Your assignment
Output the lines of the entries below beginning at the one with "You are a computer-use agent." and ending with the last, exactly as written and without pictures.

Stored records
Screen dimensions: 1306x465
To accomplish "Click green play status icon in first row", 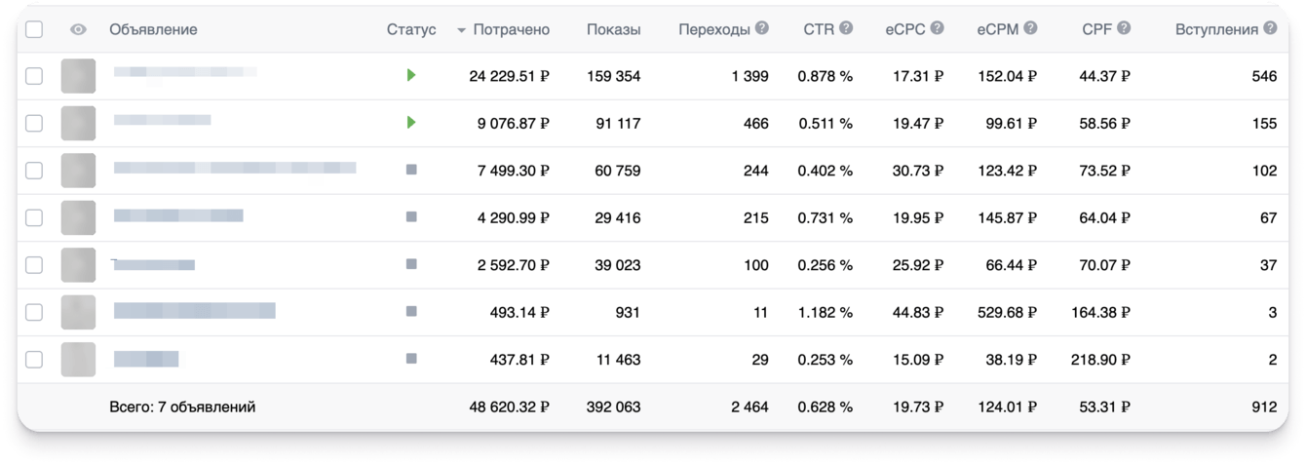I will point(411,75).
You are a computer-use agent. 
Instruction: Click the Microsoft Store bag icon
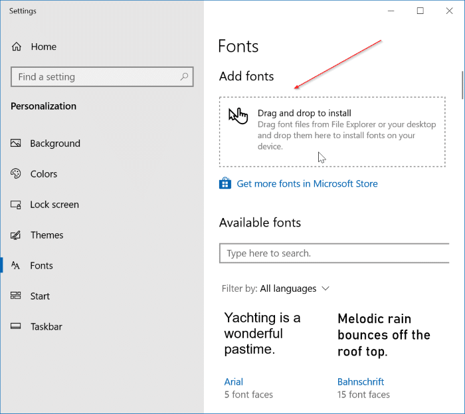(225, 183)
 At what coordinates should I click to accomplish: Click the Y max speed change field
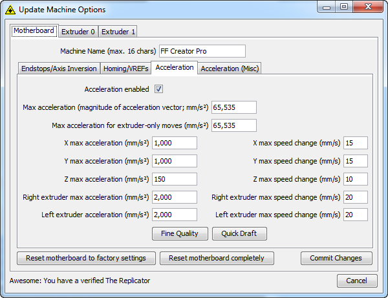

Solution to the exercise
You are a computer-use agent. 
Instruction: Click the Microsoft Store bag icon
(225, 183)
 At what coordinates should I click to accomplish: Click the Y max speed change field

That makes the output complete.